As águas cristalinas e a tranquilidade de Florianópolis atraem milhares de turistas todos os anos. Mas, entre os visitantes que chegam à capital catarinense, há um grupo crescente com um objetivo bastante específico: ter filhos em solo brasileiro. A prática, conhecida como “turismo de parto”, se expandiu entre russas, ucranianas e mulheres de outros países da antiga União Soviética, especialmente desde o início da guerra na Ucrânia.
O interesse está diretamente ligado à legislação brasileira. Pelo princípio do jus soli, todo bebê nascido no Brasil é automaticamente cidadão. Isso significa que, além do acesso gratuito ao Sistema Único de Saúde (SUS) — que cobre desde exames até o parto —, a criança recebe um passaporte que permite entrada sem visto em mais de 150 países, 29 posições acima do passaporte russo no ranking Henley Passport Index.
Para os pais, o benefício também é considerável: eles recebem autorização imediata de residência e, após um ano vivendo no país, podem solicitar a naturalização. “O passaporte brasileiro abre muito mais portas do que o russo. O turismo de parto virou estratégia para ampliar oportunidades de deslocamento internacional”, explica a socióloga Svetlana Ruseishvili, da UFSCar, que estuda o fenômeno.

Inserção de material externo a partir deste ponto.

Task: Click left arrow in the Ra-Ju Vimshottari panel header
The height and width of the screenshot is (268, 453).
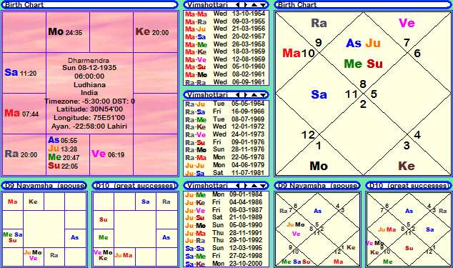Action: (237, 95)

Florianópolis no centro da rota
Embora cidades como São Paulo, Curitiba e Paraty também estejam no mapa dessas famílias, Florianópolis é considerada o destino preferido. O motivo: segurança, qualidade da rede hospitalar e custo relativamente baixo dos pacotes. Agências especializadas oferecem serviços que vão de simples assessoria documental a pacotes VIP, que incluem motorista particular, aluguel de imóveis mobiliados, aulas de português e até sessões de fotos.

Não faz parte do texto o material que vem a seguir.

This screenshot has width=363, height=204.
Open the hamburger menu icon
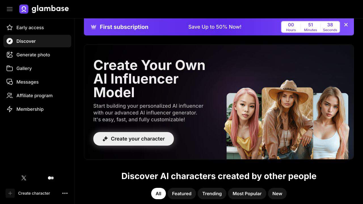point(10,9)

No Hospital Universitário da UFSC, pelo menos 19 partos de mulheres russas foram registrados desde 2014. A movimentação chamou atenção do Ministério Público, que chegou a investigar possíveis casos de tráfico de crianças em 2019. A Polícia Federal, no entanto, não encontrou indícios de irregularidades.

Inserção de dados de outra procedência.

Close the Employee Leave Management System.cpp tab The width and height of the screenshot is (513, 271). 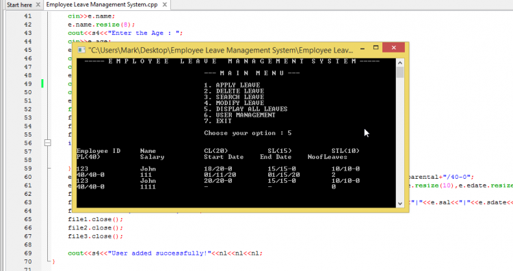165,5
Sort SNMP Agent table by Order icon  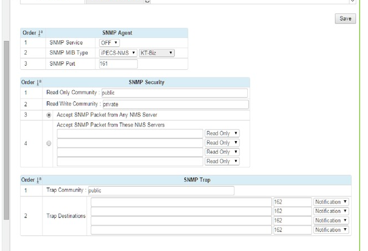tap(40, 33)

Guerra e incertezas aceleram movimento
Segundo Olga Aliokhina Alves, sócia da Brazilmama, agência que atende famílias russófonas, a guerra na Ucrânia intensificou a procura. “Com o isolamento da Rússia, muita gente busca alternativas para garantir um futuro melhor aos filhos. Antes, a maioria voltava após o parto. Agora, muitos decidem ficar no Brasil”, afirma.
Enquanto países como a Argentina já apertaram regras para conter a prática, o Brasil mantém uma legislação que segue atraindo estrangeiros em busca do chamado “capital migratório”. Para Florianópolis, o fenômeno reforça sua imagem de destino paradisíaco — mas, para centenas de famílias russas, representa sobretudo uma porta de saída em tempos de incerteza.